[EXERCISE DIRECTIONS]: The entries should be restated word for word.

[PROVIDED ENTRIES]:
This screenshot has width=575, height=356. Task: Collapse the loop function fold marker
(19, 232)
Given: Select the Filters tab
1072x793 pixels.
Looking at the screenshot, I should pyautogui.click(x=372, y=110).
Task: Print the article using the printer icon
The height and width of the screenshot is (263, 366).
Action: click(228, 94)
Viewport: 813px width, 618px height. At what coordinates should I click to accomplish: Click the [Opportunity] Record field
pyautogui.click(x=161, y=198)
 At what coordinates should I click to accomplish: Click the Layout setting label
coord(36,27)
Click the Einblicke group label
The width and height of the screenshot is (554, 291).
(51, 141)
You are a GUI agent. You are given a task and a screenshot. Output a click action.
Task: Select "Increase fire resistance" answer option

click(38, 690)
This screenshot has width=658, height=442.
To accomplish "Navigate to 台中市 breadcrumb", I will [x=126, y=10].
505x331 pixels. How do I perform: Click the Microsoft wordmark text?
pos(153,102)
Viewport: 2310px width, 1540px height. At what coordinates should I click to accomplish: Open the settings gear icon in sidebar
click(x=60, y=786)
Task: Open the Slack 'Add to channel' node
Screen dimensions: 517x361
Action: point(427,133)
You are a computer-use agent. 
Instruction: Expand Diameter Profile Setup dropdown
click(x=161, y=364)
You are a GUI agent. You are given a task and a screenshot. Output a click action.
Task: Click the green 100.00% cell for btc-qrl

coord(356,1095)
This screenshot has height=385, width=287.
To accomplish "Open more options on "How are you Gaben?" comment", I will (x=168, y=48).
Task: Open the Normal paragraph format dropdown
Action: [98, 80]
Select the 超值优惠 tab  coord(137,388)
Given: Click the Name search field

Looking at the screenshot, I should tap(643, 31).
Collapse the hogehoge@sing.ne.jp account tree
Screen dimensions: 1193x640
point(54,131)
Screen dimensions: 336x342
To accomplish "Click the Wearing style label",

[RESPONSE]:
This screenshot has width=575, height=356. Task: Collapse the loop function fold marker
(19, 232)
Given: Select the Filters tab
1072x793 pixels.
Looking at the screenshot, I should pyautogui.click(x=372, y=110).
Task: Print the article using the printer icon
The height and width of the screenshot is (263, 366).
Action: click(228, 94)
Viewport: 813px width, 618px height. At what coordinates should I click to accomplish: Click the [Opportunity] Record field
pyautogui.click(x=161, y=198)
 At what coordinates should I click to accomplish: Click the Layout setting label
coord(36,27)
Click the Einblicke group label
The width and height of the screenshot is (554, 291).
(51, 141)
You are a GUI agent. You are given a task and a screenshot. Output a click action.
Task: Select "Increase fire resistance" answer option

click(38, 690)
This screenshot has width=658, height=442.
To accomplish "Navigate to 台中市 breadcrumb", I will [x=126, y=10].
505x331 pixels. How do I perform: Click the Microsoft wordmark text?
pos(153,102)
Viewport: 2310px width, 1540px height. At what coordinates should I click to accomplish: Open the settings gear icon in sidebar
click(x=60, y=786)
Task: Open the Slack 'Add to channel' node
Screen dimensions: 517x361
Action: point(427,133)
You are a computer-use agent. 
Instruction: Expand Diameter Profile Setup dropdown
click(x=161, y=364)
You are a GUI agent. You are given a task and a screenshot. Output a click action.
Task: Click the green 100.00% cell for btc-qrl

coord(356,1095)
This screenshot has height=385, width=287.
To accomplish "Open more options on "How are you Gaben?" comment", I will (x=168, y=48).
Task: Open the Normal paragraph format dropdown
Action: [98, 80]
Select the 超值优惠 tab  coord(137,388)
Given: Click the Name search field

Looking at the screenshot, I should tap(643, 31).
Collapse the hogehoge@sing.ne.jp account tree
Screen dimensions: 1193x640
point(54,131)
Screen dimensions: 336x342
To accomplish "Click the Wearing style label",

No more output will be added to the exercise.